» Exercise requirements
Carry on the page extract below about the kiddie tax and health savings accounts, starting right after its last sentence.

In 2018, the kiddie tax applies to any investment income received by the child in excess of $2,100.  Investment income can come directly from investments held in the child’s name or the parents’ for the benefit of the child.  Income earned above the threshold is taxed at the same rates as trusts and estates, which are typically higher than those for individuals.

If the child is a full-time student who provides less than half of his or her own support, the tax usually applies until the year the child turns 24.

Be mindful of the tax implications for any gifts given to children to pay for college tuition.  If the gains on the stock are too large and the child has unearned income above $2,100, the earnings could be taxed at the higher rates reserved for estates and trusts.

6. Contribute to Your Health Savings Account (HSA)

It’s not a well-kept secret healthcare costs have risen faster than wages for many years.  To protect their bottom lines, many employers have shifted the burden of paying for healthcare to employees.  This trend has led to higher deductibles and lower coinsurance rates.

» Extracted records

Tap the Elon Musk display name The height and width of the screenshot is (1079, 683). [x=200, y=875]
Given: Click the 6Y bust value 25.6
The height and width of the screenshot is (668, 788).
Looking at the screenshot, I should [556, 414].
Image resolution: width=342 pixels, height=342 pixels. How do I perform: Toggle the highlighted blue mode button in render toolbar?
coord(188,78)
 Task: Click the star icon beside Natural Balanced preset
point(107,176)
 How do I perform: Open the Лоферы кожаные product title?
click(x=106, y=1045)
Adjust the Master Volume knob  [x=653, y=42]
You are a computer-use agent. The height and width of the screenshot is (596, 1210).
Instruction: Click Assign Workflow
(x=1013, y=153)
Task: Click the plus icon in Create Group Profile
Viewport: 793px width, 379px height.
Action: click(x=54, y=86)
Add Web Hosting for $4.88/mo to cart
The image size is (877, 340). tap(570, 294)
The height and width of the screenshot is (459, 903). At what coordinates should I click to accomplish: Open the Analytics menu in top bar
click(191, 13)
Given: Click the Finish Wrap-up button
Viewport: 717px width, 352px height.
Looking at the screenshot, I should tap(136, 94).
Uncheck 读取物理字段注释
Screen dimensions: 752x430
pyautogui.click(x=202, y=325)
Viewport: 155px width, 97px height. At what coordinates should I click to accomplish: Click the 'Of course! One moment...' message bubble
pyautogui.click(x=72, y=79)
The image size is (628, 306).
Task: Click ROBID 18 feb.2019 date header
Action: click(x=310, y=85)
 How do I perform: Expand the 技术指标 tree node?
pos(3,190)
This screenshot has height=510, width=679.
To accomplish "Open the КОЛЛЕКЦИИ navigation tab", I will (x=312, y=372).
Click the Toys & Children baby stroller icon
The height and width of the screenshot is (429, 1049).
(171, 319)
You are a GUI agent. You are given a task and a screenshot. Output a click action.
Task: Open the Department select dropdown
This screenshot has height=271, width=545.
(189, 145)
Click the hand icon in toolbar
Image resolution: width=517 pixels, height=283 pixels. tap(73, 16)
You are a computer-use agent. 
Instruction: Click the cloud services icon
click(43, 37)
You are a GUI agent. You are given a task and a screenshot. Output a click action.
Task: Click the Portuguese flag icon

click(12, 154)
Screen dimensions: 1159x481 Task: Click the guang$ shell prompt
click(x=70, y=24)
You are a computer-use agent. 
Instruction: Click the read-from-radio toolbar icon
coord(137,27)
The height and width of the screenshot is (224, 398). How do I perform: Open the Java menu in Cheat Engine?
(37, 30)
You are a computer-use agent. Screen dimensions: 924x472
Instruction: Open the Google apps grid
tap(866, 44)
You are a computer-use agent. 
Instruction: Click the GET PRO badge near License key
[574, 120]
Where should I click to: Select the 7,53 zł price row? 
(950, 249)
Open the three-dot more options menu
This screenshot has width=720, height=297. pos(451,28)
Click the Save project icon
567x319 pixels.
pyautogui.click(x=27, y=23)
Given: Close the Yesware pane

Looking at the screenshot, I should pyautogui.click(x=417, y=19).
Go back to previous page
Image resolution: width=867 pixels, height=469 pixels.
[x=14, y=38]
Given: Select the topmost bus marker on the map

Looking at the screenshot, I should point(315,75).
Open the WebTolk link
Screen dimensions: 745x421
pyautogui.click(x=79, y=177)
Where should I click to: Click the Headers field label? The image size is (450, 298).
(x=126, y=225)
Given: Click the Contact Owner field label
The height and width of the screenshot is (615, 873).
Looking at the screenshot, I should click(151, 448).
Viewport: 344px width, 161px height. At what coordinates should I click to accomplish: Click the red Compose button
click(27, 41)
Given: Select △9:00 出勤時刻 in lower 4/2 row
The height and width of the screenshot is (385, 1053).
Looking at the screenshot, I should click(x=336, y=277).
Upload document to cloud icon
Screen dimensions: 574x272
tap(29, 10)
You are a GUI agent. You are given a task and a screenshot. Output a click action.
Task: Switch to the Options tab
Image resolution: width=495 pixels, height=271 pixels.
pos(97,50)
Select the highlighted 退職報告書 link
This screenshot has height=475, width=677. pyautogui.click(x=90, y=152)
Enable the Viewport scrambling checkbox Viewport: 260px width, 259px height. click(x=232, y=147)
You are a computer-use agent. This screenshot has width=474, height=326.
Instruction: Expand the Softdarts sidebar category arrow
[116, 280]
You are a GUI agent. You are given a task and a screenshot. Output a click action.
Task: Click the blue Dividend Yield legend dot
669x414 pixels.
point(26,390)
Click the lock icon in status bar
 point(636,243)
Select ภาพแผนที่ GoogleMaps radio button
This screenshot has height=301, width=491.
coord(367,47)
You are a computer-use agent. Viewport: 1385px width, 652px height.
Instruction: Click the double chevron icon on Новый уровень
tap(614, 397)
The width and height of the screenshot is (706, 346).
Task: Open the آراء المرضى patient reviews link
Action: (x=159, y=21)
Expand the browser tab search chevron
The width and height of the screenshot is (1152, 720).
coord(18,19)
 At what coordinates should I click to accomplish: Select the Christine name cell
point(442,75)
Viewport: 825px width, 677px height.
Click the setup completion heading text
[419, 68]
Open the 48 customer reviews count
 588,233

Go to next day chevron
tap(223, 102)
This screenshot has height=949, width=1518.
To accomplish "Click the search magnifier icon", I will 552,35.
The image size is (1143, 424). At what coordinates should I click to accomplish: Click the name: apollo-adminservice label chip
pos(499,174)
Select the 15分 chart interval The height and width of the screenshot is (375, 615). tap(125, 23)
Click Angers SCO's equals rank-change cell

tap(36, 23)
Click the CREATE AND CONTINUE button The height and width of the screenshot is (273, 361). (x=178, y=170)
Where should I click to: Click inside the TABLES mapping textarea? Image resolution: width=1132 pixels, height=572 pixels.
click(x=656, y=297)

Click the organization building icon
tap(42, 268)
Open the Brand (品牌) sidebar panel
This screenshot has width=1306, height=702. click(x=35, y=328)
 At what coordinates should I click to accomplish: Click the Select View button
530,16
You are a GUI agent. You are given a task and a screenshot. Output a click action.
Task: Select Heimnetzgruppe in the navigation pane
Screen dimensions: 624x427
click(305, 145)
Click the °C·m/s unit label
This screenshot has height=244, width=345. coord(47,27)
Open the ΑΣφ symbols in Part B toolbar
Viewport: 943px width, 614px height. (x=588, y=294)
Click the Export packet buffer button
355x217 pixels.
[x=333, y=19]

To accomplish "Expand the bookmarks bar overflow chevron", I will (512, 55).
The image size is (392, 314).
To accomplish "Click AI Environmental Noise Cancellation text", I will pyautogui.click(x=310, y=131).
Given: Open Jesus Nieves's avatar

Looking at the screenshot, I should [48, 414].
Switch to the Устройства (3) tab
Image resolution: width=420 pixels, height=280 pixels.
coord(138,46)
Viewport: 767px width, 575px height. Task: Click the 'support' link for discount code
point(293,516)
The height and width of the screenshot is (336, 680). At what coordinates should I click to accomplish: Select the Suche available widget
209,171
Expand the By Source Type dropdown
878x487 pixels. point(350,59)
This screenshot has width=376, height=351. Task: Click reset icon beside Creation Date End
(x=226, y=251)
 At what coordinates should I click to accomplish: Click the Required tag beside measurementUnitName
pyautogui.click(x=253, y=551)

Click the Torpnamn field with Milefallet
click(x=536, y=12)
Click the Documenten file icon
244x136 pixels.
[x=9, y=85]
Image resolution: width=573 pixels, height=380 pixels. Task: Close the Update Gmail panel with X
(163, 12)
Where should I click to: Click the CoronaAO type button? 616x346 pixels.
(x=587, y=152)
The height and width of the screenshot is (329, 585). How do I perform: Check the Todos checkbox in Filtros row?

» Answer for this exercise
Essentially, employees fortunate enough to have health benefits offered through their employers are paying more for less coverage.  Even worse, it doesn’t appear as though this trend will abate anytime soon.

Some high deductible health plans, or those with a higher incentive to forego healthcare because the insured pays full freight until reaching the policy deductible, come equipped with access to a health savings account (HSA).  These accounts offer a tax-advantaged method of saving for healthcare-related costs.

In effect, participants save pre-tax dollars and allow them to grow tax-deferred until needed for medical treatment.  At withdrawal, qualified healthcare expenses can be paid with funds set aside in an HSA.

Individuals can contribute up to $3,450 and families can contribute $6,900 post-tax and deduct them against your taxable income at tax filing time.

7. Use Any Remaining Funds in Your Flexible Spending Accounts (FSAs)

Flexible Spending Accounts are another source of tax-advantaged funds you can use toward qualifying medical expenses.  The difference between FSAs and HSAs are the funds kept in an HSA rollover indefinitely, whereas funds left in the FSA qualify for the infamous “use it or lose it” rule.

Many employers offer these FSAs as a way to help employees pay for medical expenses which crop up during the year.  Employees set aside money into these special accounts throughout the year but have access to the funds from the first day of the year.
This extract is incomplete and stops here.